Paixão seria mais correto.
Apaixonados,
aprisionados irremediavelmente desde criancinhas, os que estão “arriados os
quatro pneus”, conforme o dito popular. E há os que não dão muita bola, nem vão
mais ao cinema; ou apenas vêem fitas e discos, ou esperam os filmes gratuitos
da TV aberta, ou os pagos pela assinatura da TV fechada.
Como eu ia com minha mãe
desde pequenino (papai era motorista, viajava muito), levei meus filhos também
desde muito cedo. O resultado é que somos todos grandes apreciadores, e eu em
particular de todos os gêneros.
Como podem os diretores, câmeras,
iluminadores e demais participantes inventar tantos ângulos, efeitos especiais,
fotografias, luzes, combinações? E os roteiristas, sempre criando um modo novo
de ver o mundo? E os continuístas ou cortadores montarem tantas centenas de
metros com milhares de pedaços de cenas? Porque o que é apresentado na tela é
só a ponta de um iceberg – resta outro tanto, o dobro, o triplo, o quádruplo de
material não editado.
Dizem que o Cinema é a
SÉTIMA ARTE, depois de seis outras, significando no entanto que é a SOBERANA
ARTE, a mais perfeita delas, a arte central, que pese o desprezo que os
“grandes” artistas professam velada ou abertamente por ele.
Em que tecnarte
poderíamos viver outras vidas? Na pintura, no desenho, na poesia, na prosa, na
dança, na moda, da fotografia, na música, no discurso, no teatro, na tapeçaria,
na esculturação, no paisagismo/jardinagem, na arquiengenharia, no urbanismo, na
decoração, com os alimentos, com as bebidas, com as pastas, com os temperos,
com os perfumes, em cada um e com cada coisa um pouco, porém no cinema mais que
em cada um, sozinho, e que em todos juntos.
É porisso que o Cinema
tem a predileção de todos, através do mundo, inclusive a minha.
Ele nos permite viver
não duas ou três e sim milhares de vidas nos milhares de filmes, e até dezenas
de milhares delas, pois cada filme tem muitas figuras, humanas e outras.

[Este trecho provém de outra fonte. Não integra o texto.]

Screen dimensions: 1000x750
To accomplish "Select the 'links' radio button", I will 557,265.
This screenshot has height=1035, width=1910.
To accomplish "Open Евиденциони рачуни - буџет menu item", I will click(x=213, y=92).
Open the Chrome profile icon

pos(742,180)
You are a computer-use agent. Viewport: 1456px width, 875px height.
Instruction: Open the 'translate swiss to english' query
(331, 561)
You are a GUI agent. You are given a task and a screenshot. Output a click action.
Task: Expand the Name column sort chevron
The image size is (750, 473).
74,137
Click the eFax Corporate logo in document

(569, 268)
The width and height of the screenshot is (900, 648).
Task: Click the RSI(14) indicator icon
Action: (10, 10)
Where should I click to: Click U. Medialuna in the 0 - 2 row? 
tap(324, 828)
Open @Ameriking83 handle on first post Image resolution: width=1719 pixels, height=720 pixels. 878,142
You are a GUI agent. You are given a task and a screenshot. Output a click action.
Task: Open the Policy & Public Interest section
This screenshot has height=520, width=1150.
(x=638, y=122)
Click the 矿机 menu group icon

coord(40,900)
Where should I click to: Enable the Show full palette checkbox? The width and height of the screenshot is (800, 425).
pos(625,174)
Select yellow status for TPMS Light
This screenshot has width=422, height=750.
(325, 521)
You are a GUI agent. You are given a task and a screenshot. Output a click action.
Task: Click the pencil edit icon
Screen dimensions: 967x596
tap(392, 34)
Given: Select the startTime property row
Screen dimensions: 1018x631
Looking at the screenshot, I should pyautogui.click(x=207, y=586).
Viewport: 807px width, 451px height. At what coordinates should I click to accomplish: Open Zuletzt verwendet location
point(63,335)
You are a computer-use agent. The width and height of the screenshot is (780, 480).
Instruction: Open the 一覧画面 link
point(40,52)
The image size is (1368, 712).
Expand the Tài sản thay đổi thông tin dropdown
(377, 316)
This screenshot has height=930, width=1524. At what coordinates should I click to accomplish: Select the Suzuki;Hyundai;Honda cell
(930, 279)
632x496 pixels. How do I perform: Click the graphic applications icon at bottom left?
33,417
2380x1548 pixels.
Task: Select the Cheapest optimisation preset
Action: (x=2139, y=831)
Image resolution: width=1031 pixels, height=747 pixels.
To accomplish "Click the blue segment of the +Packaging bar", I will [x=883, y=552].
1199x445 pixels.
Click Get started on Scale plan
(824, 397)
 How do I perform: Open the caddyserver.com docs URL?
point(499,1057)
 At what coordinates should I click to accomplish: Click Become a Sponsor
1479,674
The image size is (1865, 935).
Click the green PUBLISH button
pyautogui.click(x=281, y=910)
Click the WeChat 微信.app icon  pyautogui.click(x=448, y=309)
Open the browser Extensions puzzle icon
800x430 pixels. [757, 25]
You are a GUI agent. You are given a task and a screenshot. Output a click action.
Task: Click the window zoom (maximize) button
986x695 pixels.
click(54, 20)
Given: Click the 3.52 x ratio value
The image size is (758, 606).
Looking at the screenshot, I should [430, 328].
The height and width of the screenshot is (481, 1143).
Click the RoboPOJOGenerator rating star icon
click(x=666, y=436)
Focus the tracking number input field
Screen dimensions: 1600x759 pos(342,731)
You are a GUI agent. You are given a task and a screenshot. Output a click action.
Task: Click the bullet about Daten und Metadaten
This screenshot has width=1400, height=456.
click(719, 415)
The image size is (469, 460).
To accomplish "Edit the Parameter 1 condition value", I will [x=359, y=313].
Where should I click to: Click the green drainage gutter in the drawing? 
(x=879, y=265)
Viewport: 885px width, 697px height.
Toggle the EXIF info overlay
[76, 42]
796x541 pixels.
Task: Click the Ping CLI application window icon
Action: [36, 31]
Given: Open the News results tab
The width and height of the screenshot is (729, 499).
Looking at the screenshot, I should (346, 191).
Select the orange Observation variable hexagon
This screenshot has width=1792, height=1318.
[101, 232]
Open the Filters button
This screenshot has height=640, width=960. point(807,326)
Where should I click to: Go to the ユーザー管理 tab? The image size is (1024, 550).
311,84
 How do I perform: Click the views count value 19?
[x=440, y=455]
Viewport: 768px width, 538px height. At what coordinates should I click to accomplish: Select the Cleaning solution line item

Vivemos mesmo a vida de animais e plantas, e até a existência das pedras e
coisas inanimadas em geral.
Assim, as nossas vidas
foram alargadas até quase o infinito, pelo menos até o ilimitado, em vez de
termos aquelas vidas muito mais simples de cento e poucos anos atrás.
Vitória, domingo, 05 de
maio de 2002.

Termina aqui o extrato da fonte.